• **Dataset entries**:

● ● ●

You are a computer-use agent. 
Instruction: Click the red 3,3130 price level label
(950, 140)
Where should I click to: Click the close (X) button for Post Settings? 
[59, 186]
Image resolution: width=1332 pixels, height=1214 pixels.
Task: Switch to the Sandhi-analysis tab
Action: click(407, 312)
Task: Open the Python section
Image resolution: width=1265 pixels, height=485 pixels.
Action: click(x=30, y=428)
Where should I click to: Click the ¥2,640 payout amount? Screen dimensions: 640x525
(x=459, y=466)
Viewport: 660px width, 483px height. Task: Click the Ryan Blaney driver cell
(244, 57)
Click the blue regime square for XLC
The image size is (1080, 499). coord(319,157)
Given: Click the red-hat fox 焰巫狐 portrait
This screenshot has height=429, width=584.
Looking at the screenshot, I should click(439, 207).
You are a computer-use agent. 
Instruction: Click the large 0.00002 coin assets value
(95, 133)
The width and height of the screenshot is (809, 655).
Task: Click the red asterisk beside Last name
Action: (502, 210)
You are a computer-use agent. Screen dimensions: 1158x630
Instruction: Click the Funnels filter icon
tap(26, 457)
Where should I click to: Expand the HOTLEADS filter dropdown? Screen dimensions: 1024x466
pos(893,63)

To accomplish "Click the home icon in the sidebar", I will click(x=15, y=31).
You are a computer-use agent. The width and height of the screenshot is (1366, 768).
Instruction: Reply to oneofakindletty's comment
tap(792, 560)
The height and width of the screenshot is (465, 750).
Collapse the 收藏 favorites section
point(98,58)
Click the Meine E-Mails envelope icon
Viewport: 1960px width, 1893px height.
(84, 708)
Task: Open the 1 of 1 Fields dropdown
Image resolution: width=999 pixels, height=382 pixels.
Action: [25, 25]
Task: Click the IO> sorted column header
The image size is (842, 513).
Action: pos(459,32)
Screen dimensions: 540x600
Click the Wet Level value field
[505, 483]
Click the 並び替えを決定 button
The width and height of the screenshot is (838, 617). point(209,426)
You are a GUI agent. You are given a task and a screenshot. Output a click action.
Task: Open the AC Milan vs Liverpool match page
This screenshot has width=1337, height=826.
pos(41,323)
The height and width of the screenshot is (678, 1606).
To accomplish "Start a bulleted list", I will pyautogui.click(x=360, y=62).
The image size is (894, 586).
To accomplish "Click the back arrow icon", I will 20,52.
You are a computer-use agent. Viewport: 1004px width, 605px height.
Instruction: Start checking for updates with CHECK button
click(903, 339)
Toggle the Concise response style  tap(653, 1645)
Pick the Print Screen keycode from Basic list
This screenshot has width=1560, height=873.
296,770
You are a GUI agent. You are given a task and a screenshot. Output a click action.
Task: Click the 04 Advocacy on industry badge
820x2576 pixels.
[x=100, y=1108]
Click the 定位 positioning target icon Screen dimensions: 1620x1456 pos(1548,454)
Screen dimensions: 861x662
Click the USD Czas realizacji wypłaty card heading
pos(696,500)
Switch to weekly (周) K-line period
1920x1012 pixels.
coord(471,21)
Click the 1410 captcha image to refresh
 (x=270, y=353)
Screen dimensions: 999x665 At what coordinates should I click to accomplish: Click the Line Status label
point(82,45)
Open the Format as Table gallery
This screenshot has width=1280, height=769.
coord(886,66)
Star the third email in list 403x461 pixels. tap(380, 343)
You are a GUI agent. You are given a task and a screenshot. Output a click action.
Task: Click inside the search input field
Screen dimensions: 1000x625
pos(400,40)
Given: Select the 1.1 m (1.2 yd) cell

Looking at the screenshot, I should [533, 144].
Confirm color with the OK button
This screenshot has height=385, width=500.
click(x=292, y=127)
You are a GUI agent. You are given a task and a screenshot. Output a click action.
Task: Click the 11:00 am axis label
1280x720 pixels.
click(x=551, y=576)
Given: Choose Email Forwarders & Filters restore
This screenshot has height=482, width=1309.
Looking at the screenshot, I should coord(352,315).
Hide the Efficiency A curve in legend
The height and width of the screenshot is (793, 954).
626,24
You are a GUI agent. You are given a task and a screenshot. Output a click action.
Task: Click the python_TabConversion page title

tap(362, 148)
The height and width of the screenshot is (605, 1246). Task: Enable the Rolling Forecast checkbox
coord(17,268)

● ● ●

• **Task goal**:
Search the records for the word "computer". Copy each line where it appears.

• **Output for this exercise**:
You are a computer-use agent. 
You are a computer-use agent. 
You are a computer-use agent. Screen dimensions: 1158x630
You are a computer-use agent. The width and height of the screenshot is (1366, 768).
You are a computer-use agent. Viewport: 1004px width, 605px height.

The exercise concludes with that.